In Undefended Pawns in Chess960 Start Positions, Tom Chivers commented,

I've started questioning whether comparing % scores of any of the 959 positions with chess makes any sense at all. After all, the 959 positions are basically played out with zero theory: so it would make more sense to compare them with chess results around the time of Greco, not chess now. This leads to a further thought. Do the %'s change with rudimentary theory applied? For instance, in the position where 1.Ne3 c5 2.d4! is extremely good for white, does 1.Ne3 e6 score much more moderately? Perhaps one way to test this would be using 'Monte Carlo' analysis?

The point in my previous posts wasn't necessarily to compare W-L-D statistics of the 959 positions with traditional chess (SP518). It was rather to compare all 960 positions with each other. A key question for the acceptance of chess960 is knowing whether all chess960 positions are equally fair, and, if not, are they reasonably fair.

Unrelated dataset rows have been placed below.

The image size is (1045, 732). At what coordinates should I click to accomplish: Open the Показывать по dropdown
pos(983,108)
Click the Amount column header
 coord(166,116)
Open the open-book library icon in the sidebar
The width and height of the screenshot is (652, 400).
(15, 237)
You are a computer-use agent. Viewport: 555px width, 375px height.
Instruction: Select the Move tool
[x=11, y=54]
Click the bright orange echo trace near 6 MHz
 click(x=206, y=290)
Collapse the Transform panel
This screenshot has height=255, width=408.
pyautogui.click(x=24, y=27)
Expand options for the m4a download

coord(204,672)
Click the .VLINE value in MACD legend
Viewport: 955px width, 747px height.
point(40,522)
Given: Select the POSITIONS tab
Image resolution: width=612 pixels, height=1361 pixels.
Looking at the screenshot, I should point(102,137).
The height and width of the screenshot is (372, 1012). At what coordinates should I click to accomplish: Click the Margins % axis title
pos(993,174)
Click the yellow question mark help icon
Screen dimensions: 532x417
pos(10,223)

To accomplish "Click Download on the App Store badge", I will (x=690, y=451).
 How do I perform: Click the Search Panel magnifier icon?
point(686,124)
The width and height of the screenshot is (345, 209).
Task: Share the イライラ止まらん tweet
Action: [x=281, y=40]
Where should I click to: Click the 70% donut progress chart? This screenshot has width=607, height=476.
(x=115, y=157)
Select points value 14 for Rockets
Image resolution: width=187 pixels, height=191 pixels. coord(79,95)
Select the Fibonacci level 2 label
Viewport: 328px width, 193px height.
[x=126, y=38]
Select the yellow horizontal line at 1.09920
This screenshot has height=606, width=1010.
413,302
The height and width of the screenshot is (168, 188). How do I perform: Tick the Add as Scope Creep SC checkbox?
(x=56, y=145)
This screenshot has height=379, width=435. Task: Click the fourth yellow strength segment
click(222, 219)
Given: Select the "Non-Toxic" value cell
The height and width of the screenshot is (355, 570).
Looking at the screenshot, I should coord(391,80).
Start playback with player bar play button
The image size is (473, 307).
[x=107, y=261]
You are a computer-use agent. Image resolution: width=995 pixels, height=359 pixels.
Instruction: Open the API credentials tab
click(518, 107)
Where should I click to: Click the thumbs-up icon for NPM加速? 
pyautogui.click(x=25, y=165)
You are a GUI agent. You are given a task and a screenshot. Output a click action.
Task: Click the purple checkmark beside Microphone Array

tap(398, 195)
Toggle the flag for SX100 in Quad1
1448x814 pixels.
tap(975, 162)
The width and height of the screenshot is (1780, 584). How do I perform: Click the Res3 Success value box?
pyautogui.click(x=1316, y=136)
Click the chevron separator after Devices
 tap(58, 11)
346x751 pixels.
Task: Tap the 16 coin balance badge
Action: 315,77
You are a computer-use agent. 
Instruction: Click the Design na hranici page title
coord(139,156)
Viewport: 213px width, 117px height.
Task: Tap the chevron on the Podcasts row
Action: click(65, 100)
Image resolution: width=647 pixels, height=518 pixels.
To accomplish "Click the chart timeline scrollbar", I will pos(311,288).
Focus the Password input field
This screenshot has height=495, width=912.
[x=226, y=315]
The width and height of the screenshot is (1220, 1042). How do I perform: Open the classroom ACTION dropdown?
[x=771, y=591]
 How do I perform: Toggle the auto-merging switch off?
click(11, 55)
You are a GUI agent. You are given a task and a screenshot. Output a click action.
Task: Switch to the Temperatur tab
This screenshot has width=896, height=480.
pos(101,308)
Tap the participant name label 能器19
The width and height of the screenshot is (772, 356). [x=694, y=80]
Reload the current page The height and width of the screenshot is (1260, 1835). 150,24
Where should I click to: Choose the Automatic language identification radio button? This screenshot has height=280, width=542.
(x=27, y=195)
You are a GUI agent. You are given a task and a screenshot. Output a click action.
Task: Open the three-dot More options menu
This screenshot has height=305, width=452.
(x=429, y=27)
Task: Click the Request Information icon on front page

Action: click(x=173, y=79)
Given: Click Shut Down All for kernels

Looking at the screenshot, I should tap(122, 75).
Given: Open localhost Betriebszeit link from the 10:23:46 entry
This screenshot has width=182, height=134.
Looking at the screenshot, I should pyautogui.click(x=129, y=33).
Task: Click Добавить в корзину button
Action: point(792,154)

If the numbers in Advantage in Chess960 Start Positions Revisited, can be taken at face value, then I have to conclude, 'No, they aren't equally fair.' A 76% success for White in one position is manifestly unfair. If the statistic applied to a variation in SP518, the line would be dropped quickly by players of the inferior side at master level.

The kicker in that last paragraph is 'if the numbers can be taken at face value'. Using SP518 as a reference, its 39% success, combined with the knowledge that White has a small advantage in traditional chess, means that the numbers can't be taken at face value. What's wrong with them? My guess is that the number of sample games for each start position is too small to be meaningful.

As for the second question -- 'Do the percentages change with rudimentary theory applied?' -- I would suppose, 'Yes, they do'. The source of the data, CCRL 404FRC : Downloads and Statistics (www.computerchess.org.uk), explains where the percentages come from.

CCRL means "Computer Chess Rating Lists". We are a club of people inspired by watching computers play chess. We want to compare the strength of different chess programs, and we want to share our findings with others. We are achieving this by running thousands of games between chess programs, collecting the games into a single database, and then computing and publishing a rating list. • CCRL 40/4 FRC: This is the first FRC [Fischer Random Chess] testing project, done in 40/4 time control.

Additional CCRL explanation relevant to this discussion is:

  • Time Control: Equivalent to 40 moves in N minutes
  • Book learning: Off for all engines

This method would appear to be compatible with Monte Carlo analysis. Curious about how close the CCRL tests compare to known opening theory, I downloaded the test games for SP518 and SP534 (the same as SP518 with the King and Queen switched).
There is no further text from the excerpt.